You really have to becareful when developing in the Kernel space. Also debugging a kernel module is something harder than debugging an application in the user space.
Here I’m going to present the tool I’ve used, and which helped me a lot: KEDR (KErnel-mode Drivers in Runtime).
KEDR is a free and open source framework under the GPL v2 license which analyse the execution of your kernel module, and when you unload the kernel module output a report of everything found like memory leaks.
Dependencies
In order to be able to compile KEDR you need few things:
1
$ sudo apt-get install cmake linux-headers-$(uname -r)
Installation
The normal installation procedure would be the following:
1
2
3
4
5
6
7
8
9
$ cd /tmp
$ wget http://kedr.googlecode.com/files/kedr-0.4.1.tar.bz2 -O kedr.tar.bz2
$ mkdir kedr-src
$ tar jxf kedr.tar.bz2 -C kedr-src --strip-components 1
$ mkdir kedr-build/
$ cd kedr-build/
$ cmake ../kedr-src/
$ make
$ sudo make install
But the since the kernel 3.10, KEDR is no more compilable.
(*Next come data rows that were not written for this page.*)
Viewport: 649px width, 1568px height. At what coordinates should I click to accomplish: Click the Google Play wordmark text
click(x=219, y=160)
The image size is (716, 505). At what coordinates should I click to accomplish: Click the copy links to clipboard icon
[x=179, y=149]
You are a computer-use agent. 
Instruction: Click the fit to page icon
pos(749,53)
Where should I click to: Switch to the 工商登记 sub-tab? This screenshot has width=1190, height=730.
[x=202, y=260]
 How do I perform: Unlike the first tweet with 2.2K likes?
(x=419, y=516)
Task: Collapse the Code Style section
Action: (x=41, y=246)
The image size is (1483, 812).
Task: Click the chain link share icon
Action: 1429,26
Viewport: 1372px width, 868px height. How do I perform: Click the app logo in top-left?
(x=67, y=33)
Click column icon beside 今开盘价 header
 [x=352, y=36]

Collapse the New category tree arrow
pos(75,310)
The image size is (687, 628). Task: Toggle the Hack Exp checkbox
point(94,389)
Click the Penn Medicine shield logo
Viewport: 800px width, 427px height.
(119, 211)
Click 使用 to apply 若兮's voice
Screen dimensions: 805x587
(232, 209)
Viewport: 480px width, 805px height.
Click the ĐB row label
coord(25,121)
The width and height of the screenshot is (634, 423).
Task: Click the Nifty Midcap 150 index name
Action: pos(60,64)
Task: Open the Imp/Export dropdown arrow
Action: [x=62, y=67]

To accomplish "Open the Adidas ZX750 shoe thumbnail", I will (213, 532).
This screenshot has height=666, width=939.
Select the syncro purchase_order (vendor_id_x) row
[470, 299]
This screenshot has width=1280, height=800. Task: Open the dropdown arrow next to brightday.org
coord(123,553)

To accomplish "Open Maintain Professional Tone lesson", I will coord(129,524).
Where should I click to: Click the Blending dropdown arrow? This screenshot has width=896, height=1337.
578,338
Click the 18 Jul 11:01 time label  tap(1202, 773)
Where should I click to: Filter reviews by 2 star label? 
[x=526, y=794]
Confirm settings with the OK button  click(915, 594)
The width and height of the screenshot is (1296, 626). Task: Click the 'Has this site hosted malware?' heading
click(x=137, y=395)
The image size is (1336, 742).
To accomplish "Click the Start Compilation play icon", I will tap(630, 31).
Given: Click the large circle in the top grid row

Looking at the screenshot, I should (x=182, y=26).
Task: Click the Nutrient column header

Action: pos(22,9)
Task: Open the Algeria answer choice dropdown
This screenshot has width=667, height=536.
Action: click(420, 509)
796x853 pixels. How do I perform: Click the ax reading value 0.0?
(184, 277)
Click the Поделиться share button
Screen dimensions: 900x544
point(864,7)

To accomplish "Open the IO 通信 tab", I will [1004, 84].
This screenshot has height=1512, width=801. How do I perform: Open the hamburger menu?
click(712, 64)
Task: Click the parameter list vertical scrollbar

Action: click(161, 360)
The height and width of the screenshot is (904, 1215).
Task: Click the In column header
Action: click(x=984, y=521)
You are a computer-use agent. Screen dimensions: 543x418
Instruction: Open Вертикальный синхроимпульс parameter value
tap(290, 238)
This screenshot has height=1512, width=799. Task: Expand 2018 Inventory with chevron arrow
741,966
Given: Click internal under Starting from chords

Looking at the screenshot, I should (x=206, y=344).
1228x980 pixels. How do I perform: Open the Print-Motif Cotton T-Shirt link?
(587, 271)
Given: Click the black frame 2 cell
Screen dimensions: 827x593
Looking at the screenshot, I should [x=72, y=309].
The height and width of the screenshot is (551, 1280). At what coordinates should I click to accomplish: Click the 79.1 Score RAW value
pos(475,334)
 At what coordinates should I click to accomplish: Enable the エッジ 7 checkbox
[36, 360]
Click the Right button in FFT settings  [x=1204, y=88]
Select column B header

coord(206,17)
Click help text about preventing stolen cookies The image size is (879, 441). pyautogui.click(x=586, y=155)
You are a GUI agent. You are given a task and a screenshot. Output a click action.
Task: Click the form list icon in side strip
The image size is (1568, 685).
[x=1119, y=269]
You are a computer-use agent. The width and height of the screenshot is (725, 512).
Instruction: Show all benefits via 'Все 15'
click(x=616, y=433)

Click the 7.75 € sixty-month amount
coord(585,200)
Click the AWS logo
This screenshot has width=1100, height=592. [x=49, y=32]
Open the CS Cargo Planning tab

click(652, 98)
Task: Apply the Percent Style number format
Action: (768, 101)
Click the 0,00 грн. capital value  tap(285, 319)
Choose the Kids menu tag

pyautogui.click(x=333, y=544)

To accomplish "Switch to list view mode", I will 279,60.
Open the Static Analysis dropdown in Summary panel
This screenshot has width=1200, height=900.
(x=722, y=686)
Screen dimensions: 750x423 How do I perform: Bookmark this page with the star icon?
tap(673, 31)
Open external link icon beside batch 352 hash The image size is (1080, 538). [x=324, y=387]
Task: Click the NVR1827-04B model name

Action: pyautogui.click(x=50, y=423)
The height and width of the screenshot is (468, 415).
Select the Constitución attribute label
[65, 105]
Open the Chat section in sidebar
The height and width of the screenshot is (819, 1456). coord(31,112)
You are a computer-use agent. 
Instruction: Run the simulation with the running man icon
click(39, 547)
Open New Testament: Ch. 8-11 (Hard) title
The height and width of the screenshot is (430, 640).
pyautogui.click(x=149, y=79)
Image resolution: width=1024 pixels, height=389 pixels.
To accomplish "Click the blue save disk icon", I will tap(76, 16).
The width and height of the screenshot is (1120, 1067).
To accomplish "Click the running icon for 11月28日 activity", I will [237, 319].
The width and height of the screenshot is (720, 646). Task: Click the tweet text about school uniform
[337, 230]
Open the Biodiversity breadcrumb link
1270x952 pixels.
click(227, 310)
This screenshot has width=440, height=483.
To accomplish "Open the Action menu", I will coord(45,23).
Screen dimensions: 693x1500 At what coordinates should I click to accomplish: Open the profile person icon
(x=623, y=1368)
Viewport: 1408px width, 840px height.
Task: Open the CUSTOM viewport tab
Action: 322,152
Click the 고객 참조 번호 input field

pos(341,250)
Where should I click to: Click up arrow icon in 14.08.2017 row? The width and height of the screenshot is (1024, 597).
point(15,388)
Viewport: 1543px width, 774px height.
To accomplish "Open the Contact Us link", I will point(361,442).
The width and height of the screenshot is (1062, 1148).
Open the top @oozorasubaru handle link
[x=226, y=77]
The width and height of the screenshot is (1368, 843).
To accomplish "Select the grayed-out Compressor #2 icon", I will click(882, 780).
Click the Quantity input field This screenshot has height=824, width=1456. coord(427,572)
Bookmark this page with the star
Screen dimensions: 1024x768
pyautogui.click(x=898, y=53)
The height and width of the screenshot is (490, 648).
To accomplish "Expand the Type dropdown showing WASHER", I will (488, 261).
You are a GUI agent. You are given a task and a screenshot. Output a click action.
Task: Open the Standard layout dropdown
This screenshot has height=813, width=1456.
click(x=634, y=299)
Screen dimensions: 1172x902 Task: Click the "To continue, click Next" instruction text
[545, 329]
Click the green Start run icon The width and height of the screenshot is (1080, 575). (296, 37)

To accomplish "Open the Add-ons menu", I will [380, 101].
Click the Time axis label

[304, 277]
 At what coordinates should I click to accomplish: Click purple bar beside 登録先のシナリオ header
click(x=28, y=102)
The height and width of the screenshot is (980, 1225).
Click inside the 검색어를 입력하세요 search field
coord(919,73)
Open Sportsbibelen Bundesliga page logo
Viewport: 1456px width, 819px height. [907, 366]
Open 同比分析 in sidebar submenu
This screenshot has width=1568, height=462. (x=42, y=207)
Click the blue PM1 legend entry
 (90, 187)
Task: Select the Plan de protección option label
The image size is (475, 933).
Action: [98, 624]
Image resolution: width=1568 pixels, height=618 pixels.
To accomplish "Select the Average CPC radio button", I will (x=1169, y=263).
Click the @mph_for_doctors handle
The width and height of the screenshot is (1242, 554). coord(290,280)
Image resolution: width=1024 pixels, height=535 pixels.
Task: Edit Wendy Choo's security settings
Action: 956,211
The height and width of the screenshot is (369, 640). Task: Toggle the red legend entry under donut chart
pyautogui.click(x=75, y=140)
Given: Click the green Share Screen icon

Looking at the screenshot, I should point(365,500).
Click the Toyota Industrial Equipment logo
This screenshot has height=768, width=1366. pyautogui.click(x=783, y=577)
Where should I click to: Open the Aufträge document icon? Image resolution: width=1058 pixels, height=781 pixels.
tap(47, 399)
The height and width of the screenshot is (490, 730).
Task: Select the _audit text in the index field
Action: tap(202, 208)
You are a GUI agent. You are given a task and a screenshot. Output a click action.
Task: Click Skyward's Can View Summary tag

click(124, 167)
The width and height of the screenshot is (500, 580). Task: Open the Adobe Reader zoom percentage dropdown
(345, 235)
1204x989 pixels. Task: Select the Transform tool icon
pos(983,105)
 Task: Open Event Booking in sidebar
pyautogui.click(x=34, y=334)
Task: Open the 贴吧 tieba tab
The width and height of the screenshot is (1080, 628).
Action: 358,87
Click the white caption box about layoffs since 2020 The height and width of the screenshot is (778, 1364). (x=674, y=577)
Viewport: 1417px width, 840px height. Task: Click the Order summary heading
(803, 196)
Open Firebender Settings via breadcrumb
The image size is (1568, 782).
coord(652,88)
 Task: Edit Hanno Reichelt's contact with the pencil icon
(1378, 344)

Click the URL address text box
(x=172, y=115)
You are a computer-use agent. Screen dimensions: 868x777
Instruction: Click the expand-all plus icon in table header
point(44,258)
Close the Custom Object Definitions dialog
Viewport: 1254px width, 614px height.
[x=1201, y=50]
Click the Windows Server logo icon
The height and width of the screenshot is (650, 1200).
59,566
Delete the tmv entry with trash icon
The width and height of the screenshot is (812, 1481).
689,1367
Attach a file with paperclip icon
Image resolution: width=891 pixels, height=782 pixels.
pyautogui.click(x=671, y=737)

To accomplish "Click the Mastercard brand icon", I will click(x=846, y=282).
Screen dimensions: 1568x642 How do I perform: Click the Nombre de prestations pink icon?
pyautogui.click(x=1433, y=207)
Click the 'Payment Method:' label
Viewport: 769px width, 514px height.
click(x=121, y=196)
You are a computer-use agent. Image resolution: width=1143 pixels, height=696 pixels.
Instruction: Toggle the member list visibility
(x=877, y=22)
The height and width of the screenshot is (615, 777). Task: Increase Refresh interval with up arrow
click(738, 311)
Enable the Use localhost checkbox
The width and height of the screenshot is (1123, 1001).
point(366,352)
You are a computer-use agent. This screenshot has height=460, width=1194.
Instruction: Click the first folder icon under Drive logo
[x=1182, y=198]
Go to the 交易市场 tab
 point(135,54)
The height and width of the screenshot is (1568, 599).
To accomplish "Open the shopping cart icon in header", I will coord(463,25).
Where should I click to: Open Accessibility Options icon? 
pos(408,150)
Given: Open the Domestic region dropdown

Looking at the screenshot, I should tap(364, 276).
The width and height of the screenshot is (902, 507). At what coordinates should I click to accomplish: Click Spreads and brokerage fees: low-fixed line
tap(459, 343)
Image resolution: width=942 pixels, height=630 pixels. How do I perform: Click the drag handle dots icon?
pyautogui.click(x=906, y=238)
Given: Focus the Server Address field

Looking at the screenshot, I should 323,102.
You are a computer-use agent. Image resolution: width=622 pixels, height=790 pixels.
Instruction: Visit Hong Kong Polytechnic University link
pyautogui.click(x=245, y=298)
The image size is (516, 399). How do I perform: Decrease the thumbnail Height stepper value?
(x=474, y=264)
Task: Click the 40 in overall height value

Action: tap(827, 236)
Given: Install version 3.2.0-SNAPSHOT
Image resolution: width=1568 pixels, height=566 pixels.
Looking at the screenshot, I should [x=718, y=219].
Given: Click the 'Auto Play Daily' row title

The only way to make it working is to compile from sources on google code:
1
2
3
4
5
6
7
8
$ sudo apt-get install mercurial
$ cd /tmp
$ hg clone https://code.google.com/p/kedr/ ./kedr-src/
$ mkdir kedr-build/
$ cd kedr-build/
$ cmake ../kedr-src/
$ make
$ sudo make install
Memory leaks detection
I’m going to show you how to detect memory leaks in a LKM.
First of all you need to unload your module if it is currently loaded:
1
$ sudo rmmod mymodule
Then start KEDR:
1
2
3
4
5
6
$ sudo kedr start mymodule
Starting KEDR...
insmod /usr/local/lib/modules/3.13.0-24-generic/misc/kedr.ko target_name=mymodule
insmod /usr/local/lib/modules/3.13.0-24-generic/misc/kedr_leak_check.ko
insmod /usr/local/lib/modules/3.13.0-24-generic/misc/kedr_lc_common_mm.ko
KEDR started.
Now you can load again your module:
1
$ sudo modprobe mymodule
As of now, KEDR is looking at your module while it is running.
Then after a while, unload your module and have a look to the output:
1
2
3
4
5
6
7
8
$ sudo rmmod mymodule
$ tail /var/log/kern.log
May 3 14:25:56 zUbuntu kernel: [16059.298384] [leak_check] Target module: "mymodule", init area at ffffffffa0005000, core area at ffffffffa04ea000
May 3 14:25:56 zUbuntu kernel: [16059.298398] [leak_check] Totals:
May 3 14:25:56 zUbuntu kernel: [16059.298402] [leak_check] Allocations: 8
May 3 14:25:56 zUbuntu kernel: [16059.298406] [leak_check] Possible leaks: 0
May 3 14:25:56 zUbuntu kernel: [16059.298409] [leak_check] Unallocated frees: 0
May 3 14:25:56 zUbuntu kernel: [16059.298411] [leak_check] ======== end of LeakCheck report ========
So here 8 variable allocation performed and 0 possible leaks, meaning all is correctly freed.